== Exercise requirements ==
Only one stretch of the data below is needed: the line with "Click the table layout grid icon button" through the last line. Output it exactly and drop the pictures.
Supplied material: Begin
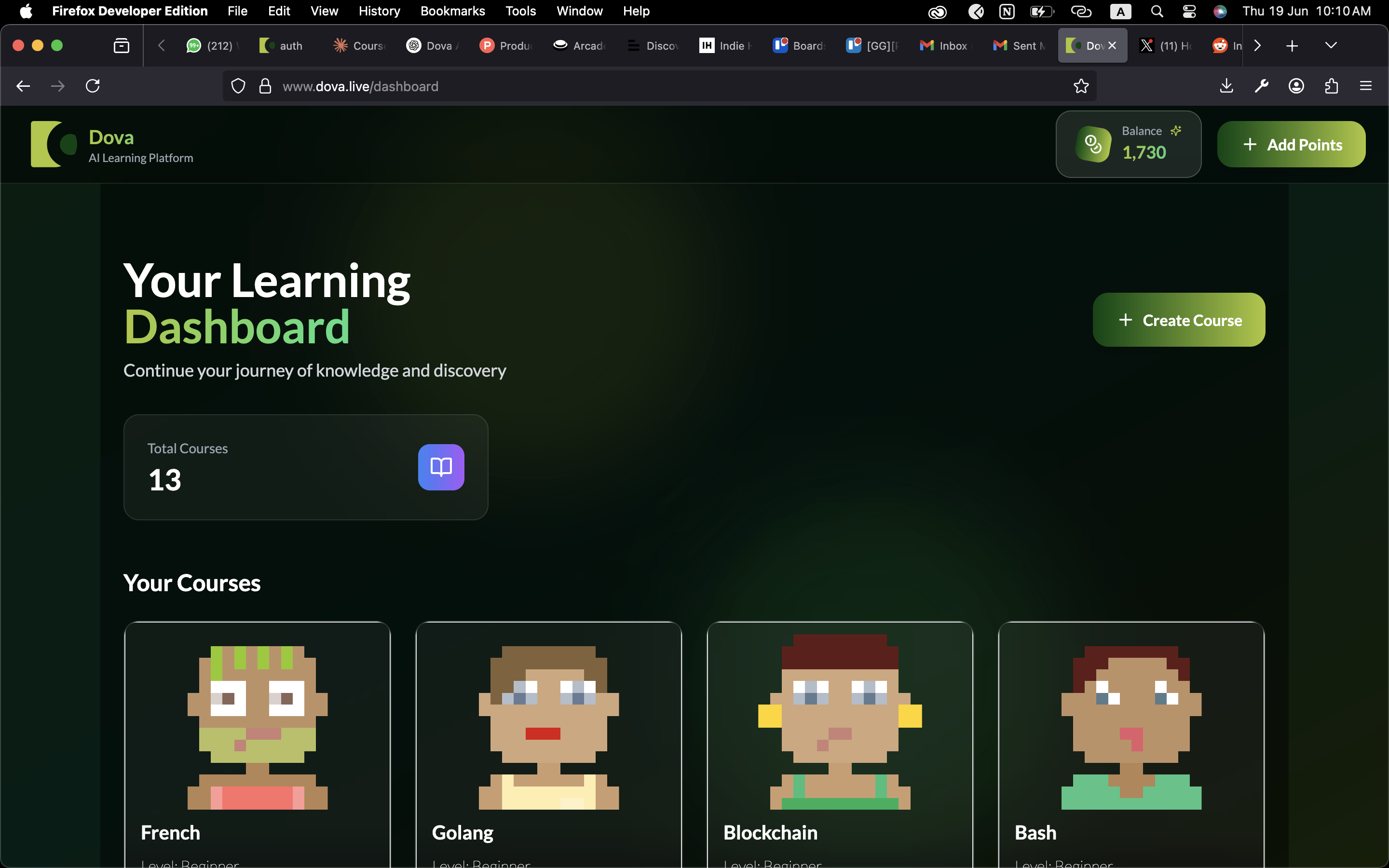Click the URL address bar

pos(631,86)
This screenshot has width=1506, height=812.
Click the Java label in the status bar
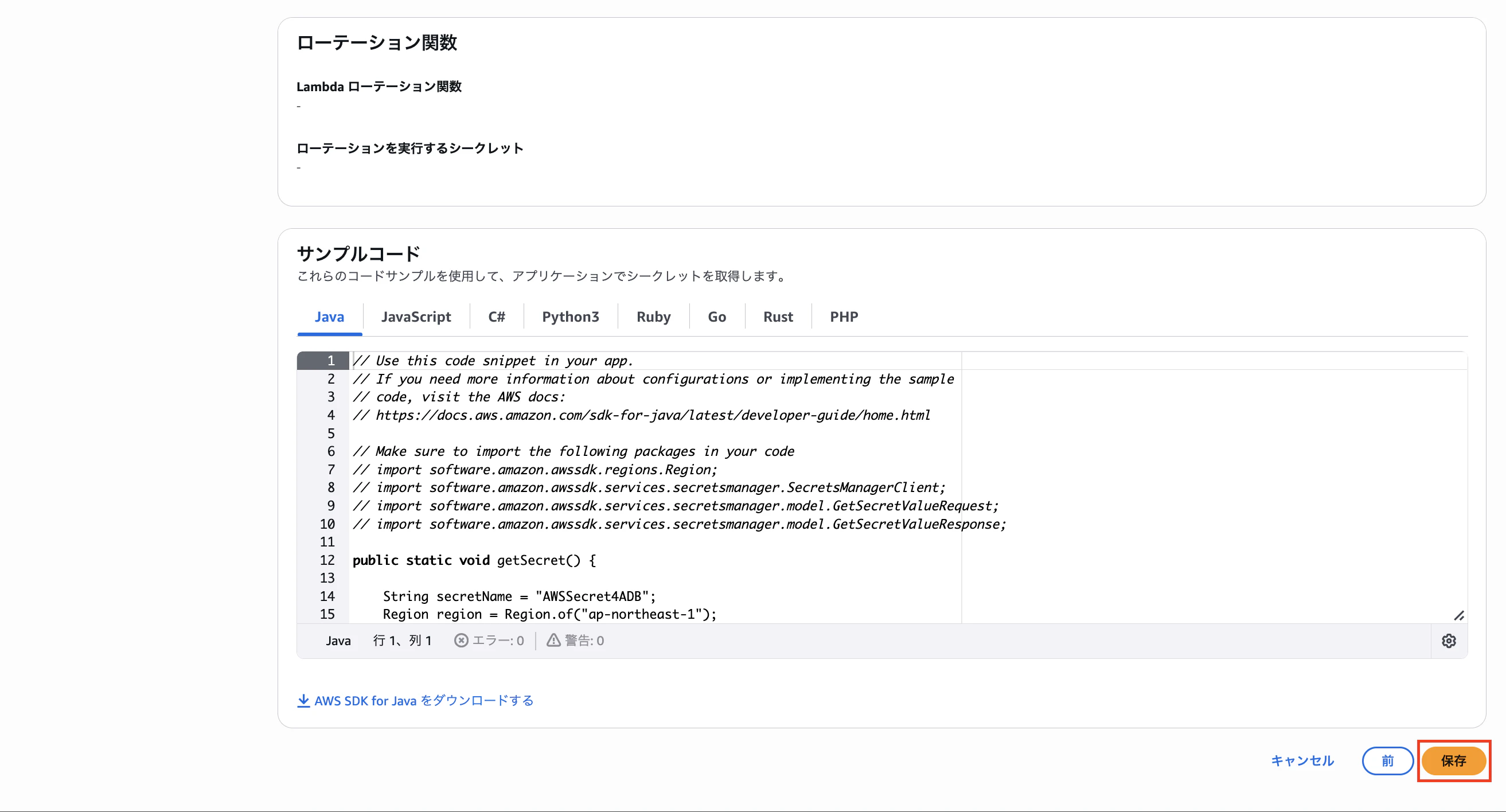click(338, 640)
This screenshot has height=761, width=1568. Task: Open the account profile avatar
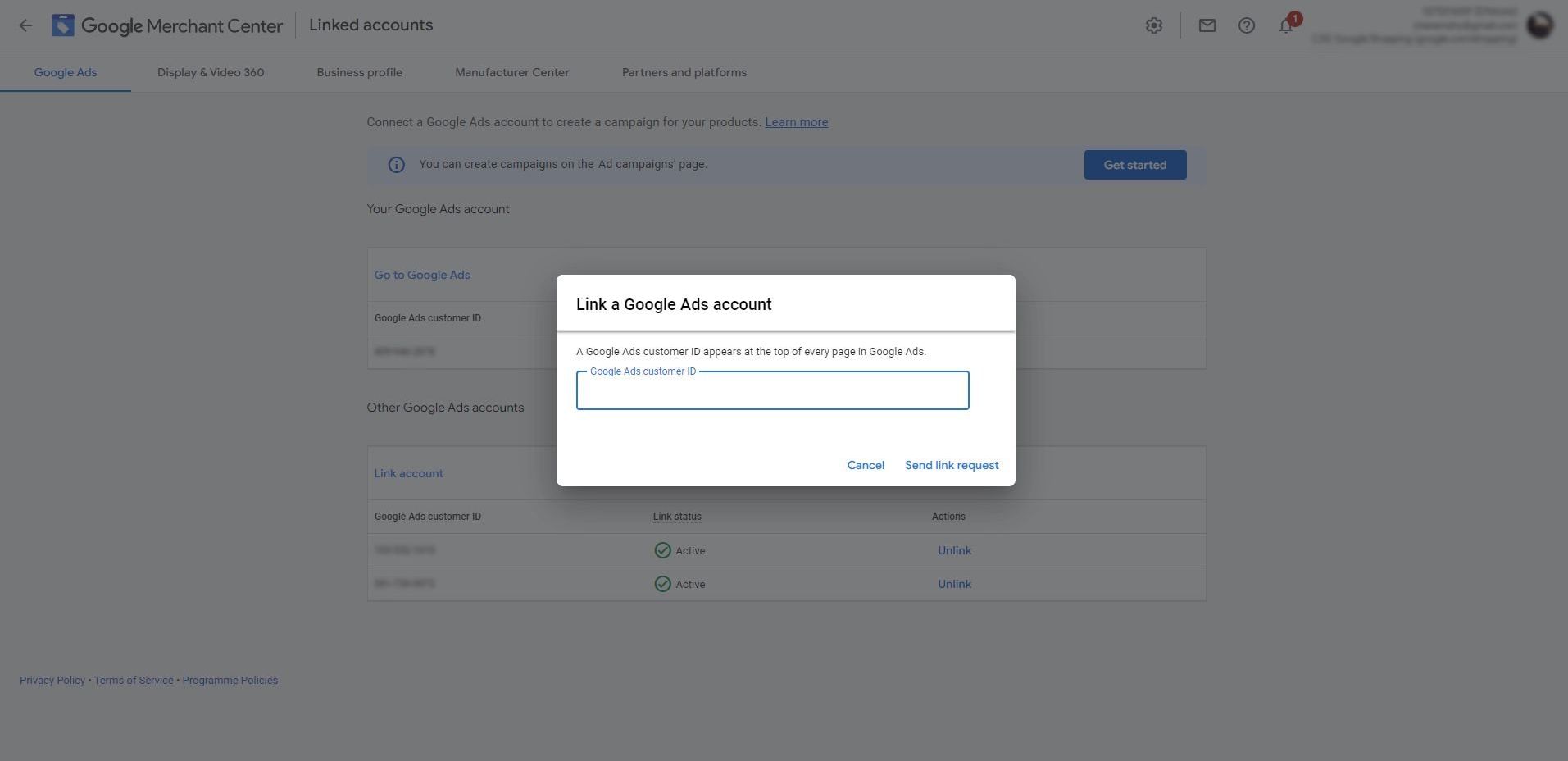tap(1539, 25)

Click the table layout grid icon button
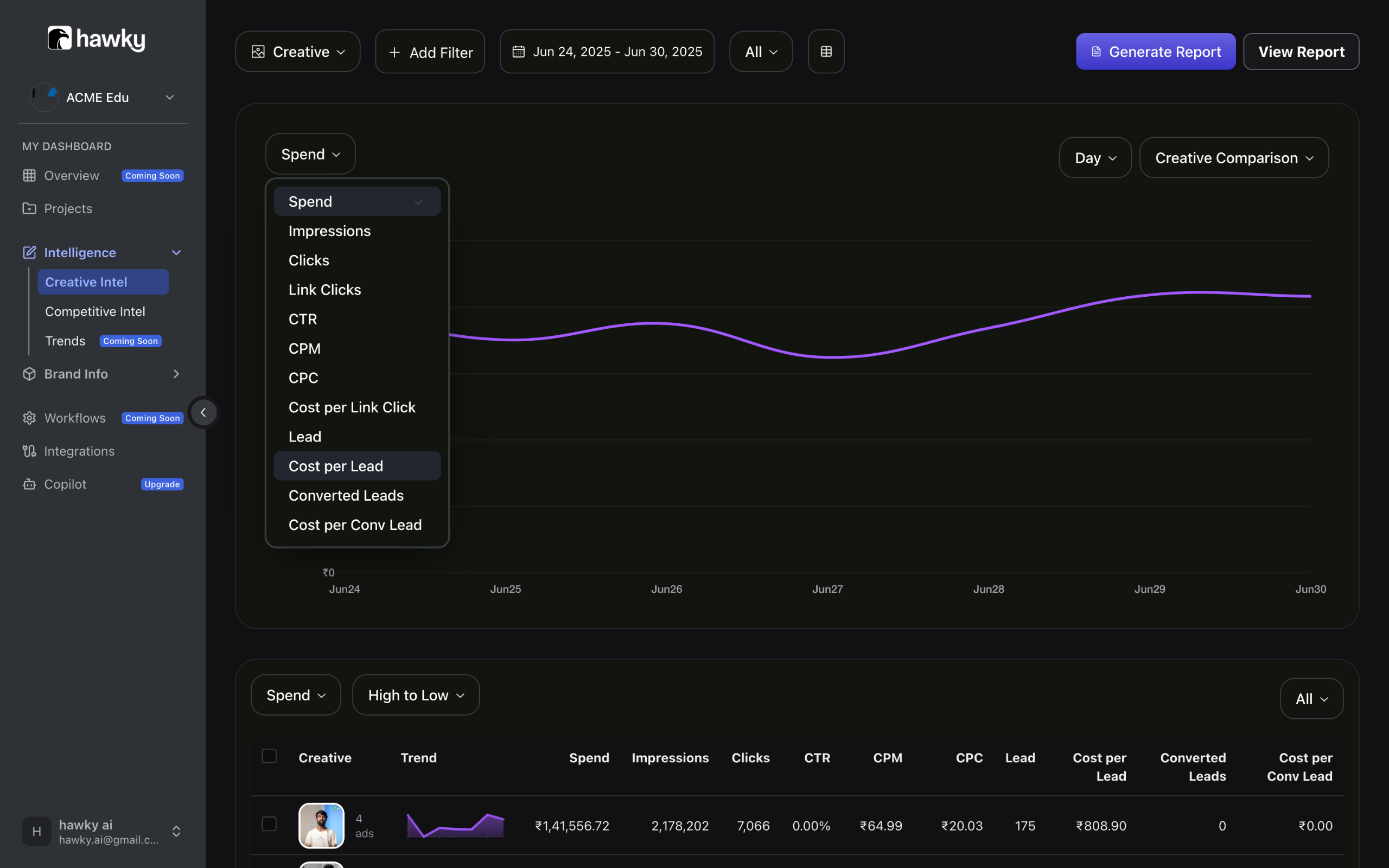point(825,52)
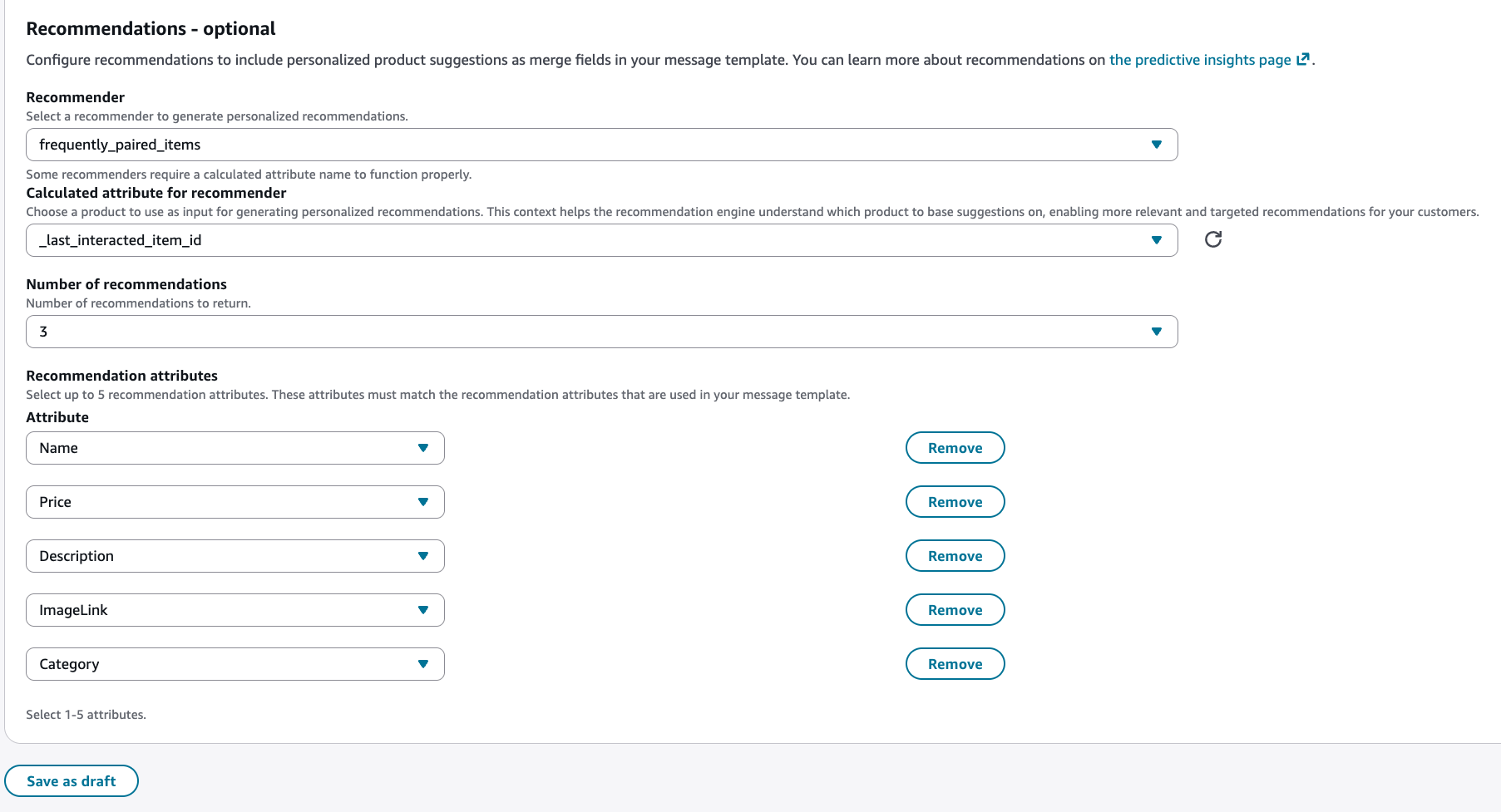Image resolution: width=1501 pixels, height=812 pixels.
Task: Open the Recommender dropdown
Action: [1158, 144]
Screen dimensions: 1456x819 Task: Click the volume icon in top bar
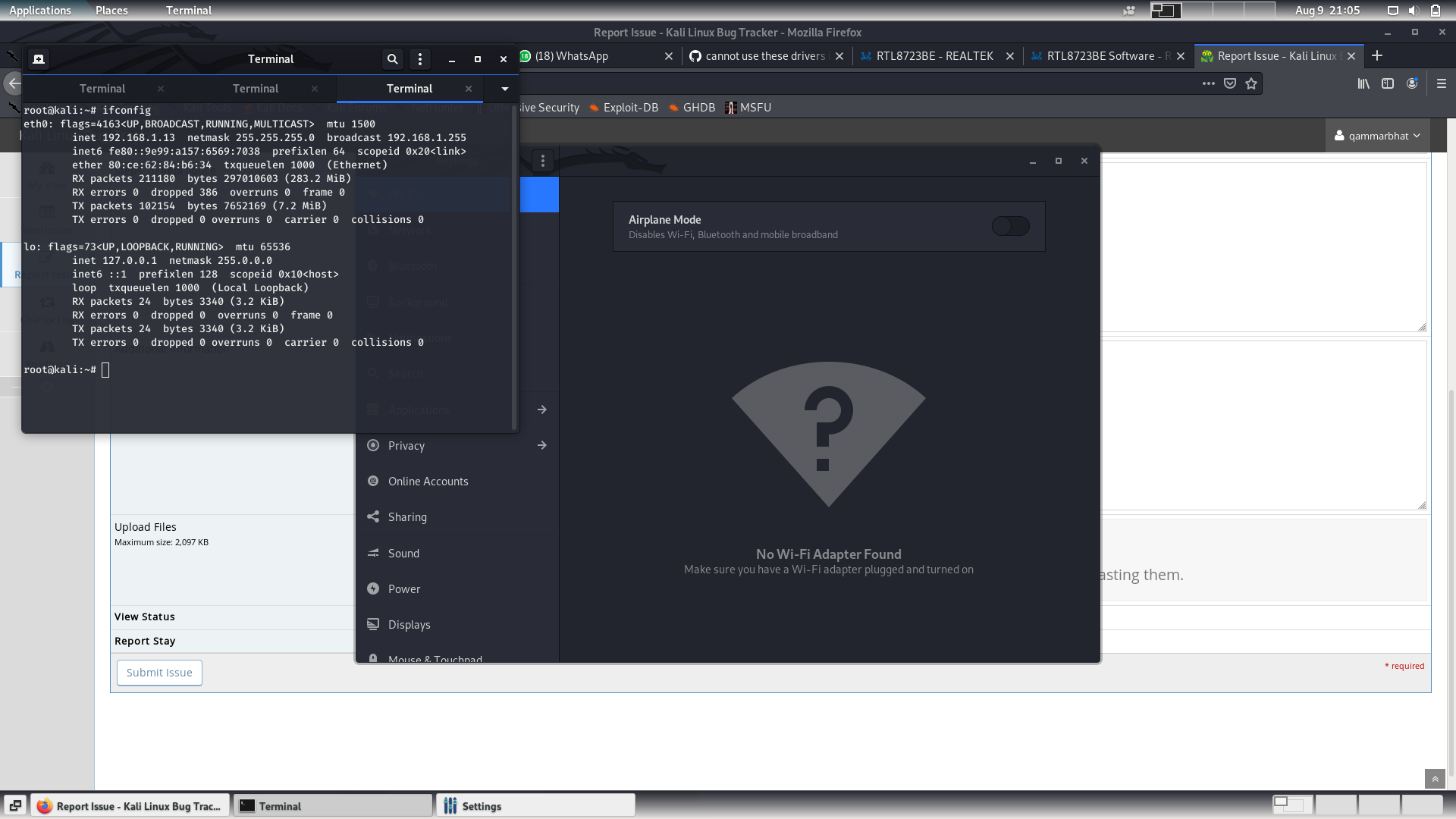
Supplied material: End
== Exercise output ==
Click the table layout grid icon button
point(825,52)
Image resolution: width=1501 pixels, height=812 pixels.
Task: Open the Recommender dropdown
Action: [1158, 144]
Screen dimensions: 1456x819 Task: Click the volume icon in top bar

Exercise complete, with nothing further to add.